Ich weiß ja auch nicht wann du los willst  ;+ 
Westseite ist meist flach, wir haben dort nur geschleppt oder auf Butt gefischt. Dorsche hab ich da nie gesehen.
Hoffe das reicht erstmal? Wenn noch fragen einfach ne PN!

Viel Glück
Micha


----------



## Gnilftz (25. Juni 2004)

*AW: Langeland-Lohals*

Moin,
ich kann mich Micha nur anschließen, miet Dein Boot bei Per & Birgit, die sind sehr nett und die Boote gut. Zitat von einem alten Dänen zu Ole Dehn :" dat is eine Halsabsneider!" 
Und Du solltest wirklich die Drift im Auge behalten!!! Im Belt ist manchmal ne tierische Strömung!!!
Gruß
Heiko #h


----------



## Yupii (25. Juni 2004)

*AW: Langeland-Lohals*

Ich danke Euch erst mal. Ich will je erst nächstes Jahr im August nach Langeland. Aber ich suche halt schon mal einige für die Familie passende Häuser. Wie weit ist den Spodsbjerg von dort entfernt?
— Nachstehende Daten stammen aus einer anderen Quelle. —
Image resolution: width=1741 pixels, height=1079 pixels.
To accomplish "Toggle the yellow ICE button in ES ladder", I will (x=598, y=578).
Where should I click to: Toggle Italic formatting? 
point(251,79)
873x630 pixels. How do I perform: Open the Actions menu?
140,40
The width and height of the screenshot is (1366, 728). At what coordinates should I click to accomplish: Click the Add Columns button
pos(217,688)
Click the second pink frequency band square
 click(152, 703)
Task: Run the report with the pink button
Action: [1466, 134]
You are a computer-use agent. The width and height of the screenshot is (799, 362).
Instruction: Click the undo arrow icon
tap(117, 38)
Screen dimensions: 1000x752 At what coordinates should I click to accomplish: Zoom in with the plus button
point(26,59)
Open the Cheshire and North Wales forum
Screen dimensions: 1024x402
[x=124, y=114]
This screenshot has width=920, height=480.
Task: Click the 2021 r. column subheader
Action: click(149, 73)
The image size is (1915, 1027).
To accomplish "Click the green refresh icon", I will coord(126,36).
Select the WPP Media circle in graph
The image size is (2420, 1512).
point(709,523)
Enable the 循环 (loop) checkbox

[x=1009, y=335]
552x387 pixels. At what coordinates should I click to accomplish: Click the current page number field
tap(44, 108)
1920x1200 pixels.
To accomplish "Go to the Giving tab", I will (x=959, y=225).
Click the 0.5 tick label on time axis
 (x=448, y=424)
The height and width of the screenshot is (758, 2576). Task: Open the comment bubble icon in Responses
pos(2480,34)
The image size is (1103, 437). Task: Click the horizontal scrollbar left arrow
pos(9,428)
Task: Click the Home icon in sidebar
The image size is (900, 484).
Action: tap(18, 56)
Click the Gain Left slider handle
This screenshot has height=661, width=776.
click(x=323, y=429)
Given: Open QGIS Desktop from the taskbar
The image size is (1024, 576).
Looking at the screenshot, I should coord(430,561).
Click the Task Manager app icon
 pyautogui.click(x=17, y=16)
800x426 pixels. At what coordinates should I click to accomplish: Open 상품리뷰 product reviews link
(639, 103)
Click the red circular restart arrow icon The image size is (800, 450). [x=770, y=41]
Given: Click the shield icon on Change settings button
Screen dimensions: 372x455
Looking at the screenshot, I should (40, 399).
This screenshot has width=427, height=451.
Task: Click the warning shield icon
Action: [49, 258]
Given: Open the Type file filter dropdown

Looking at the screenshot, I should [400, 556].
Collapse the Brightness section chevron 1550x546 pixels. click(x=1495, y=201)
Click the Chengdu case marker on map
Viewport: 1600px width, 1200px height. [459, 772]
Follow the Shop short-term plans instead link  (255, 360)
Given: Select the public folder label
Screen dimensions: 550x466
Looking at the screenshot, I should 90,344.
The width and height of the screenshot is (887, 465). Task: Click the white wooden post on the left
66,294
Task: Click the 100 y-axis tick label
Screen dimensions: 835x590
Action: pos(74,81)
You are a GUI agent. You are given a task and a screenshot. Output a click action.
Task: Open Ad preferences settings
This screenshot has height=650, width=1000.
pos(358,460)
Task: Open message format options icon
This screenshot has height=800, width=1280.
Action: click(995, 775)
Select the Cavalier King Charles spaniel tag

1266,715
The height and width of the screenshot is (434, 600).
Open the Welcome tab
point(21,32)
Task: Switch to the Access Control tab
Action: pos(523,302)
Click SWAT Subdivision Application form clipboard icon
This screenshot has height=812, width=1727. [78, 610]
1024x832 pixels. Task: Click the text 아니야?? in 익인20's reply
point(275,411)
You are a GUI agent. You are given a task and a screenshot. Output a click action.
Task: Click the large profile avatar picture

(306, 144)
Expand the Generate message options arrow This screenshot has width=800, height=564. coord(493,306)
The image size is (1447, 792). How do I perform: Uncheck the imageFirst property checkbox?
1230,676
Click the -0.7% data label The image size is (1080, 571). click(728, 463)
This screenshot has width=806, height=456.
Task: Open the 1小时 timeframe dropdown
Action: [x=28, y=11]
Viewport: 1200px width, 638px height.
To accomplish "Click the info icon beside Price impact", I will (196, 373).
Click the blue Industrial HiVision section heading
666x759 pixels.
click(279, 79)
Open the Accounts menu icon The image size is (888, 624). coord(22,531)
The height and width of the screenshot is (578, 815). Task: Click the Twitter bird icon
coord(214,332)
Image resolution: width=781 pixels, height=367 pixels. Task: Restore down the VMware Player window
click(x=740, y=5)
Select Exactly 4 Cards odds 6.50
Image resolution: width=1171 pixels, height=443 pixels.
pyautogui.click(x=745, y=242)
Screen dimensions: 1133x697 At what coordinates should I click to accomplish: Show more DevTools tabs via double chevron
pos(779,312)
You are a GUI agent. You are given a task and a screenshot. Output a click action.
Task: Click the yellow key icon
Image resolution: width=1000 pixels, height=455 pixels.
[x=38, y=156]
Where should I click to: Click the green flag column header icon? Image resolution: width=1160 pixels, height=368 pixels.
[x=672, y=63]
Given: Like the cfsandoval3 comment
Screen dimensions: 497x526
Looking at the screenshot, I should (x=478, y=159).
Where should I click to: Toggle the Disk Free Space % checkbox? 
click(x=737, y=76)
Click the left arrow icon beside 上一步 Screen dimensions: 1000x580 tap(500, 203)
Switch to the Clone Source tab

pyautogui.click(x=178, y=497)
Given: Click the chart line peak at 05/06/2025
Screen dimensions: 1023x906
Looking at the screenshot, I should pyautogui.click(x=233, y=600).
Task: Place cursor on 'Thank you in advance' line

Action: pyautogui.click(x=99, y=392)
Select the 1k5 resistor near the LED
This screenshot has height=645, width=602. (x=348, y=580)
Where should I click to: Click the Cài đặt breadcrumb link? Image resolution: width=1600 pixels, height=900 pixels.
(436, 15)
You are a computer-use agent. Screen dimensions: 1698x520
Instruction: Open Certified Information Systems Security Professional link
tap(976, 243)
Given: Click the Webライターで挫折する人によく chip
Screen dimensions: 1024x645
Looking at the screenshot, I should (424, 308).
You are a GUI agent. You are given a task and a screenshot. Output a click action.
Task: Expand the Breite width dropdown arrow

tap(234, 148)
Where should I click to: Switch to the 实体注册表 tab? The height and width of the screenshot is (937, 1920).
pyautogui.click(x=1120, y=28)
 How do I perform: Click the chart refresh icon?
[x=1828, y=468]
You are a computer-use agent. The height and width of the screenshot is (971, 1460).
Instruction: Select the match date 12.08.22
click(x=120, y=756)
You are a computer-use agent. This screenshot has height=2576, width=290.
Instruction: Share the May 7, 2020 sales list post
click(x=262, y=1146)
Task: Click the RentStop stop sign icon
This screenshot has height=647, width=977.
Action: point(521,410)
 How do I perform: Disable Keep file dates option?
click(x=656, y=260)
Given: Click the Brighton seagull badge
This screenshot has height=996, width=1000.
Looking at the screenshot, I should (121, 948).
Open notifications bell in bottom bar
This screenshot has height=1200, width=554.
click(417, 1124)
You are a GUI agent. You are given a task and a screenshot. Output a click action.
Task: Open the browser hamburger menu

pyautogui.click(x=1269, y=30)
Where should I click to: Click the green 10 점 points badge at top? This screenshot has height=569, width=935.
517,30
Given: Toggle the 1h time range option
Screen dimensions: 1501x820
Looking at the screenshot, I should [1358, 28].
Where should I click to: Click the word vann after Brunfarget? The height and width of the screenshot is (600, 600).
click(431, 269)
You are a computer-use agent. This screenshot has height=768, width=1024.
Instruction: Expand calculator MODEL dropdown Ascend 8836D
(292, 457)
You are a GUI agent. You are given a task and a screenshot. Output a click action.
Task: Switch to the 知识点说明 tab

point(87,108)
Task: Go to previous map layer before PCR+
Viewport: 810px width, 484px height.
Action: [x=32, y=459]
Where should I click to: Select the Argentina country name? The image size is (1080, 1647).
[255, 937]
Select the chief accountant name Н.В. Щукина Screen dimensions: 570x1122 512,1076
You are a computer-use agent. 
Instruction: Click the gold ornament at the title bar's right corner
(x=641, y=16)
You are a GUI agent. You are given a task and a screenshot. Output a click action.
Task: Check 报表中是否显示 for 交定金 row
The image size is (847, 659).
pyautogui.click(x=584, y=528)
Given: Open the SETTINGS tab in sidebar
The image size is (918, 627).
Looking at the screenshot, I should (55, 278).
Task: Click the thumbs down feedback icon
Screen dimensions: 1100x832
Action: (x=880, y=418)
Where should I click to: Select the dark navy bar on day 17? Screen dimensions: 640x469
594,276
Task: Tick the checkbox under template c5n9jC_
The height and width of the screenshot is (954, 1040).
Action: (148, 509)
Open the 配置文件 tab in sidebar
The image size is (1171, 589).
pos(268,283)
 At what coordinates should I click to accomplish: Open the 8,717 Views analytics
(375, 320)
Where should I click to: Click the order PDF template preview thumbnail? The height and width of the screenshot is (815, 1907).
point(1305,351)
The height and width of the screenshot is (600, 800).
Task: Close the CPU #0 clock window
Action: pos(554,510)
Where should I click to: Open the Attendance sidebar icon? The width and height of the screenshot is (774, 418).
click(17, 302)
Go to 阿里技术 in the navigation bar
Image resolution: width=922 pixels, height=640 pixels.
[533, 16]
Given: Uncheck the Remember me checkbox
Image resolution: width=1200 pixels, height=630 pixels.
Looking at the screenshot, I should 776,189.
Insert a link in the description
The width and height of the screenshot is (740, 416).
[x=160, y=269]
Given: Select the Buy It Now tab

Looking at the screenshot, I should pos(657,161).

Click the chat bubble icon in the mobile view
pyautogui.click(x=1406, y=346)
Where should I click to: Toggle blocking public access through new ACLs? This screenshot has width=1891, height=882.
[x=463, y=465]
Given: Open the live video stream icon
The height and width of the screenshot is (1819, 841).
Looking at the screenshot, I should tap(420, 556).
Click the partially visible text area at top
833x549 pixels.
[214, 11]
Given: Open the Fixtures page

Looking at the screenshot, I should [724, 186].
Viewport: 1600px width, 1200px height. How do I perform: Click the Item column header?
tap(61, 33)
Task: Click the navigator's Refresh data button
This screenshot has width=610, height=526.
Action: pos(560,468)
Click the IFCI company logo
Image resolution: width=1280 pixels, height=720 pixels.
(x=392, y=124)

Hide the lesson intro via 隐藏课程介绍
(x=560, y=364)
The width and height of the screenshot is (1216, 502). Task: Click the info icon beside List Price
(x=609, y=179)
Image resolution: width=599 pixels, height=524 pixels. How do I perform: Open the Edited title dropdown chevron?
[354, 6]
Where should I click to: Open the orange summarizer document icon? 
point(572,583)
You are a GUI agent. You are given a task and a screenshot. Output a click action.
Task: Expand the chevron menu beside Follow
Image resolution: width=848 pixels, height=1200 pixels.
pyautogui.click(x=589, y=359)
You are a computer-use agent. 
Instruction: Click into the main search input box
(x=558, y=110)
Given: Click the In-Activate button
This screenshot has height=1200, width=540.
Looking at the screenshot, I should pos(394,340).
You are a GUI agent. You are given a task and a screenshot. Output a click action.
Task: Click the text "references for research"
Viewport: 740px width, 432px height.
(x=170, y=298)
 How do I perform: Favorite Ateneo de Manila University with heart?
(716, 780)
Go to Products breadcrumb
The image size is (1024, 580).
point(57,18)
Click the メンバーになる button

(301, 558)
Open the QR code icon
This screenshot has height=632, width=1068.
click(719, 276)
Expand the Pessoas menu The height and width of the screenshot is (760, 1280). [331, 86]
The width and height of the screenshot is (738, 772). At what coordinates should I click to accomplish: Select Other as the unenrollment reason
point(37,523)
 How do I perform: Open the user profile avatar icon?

Von der Ostseite habe ich halt mehrere Karten und in Sp. gibt es ja auch IBI als Bootsvermieter, der Langelandbelt hat ja auch diverse gute Dorschstellen.

Gruss Uwe:z


----------



## Rolfer (9. September 2014)

*AW: Langeland-Lohals*

Häuser und Boote kannst Du gut bei Bealtferie mieten.rolfer


----------



## spodsbjerg (9. September 2014)

*AW: Langeland-Lohals*



Rolfer schrieb:


> Häuser und Boote kannst Du gut bei Bealtferie mieten.rolfer


 Du Rolfer......die Berichte sind 10!!! Jahre alt :q
Gruß   Rolf


----------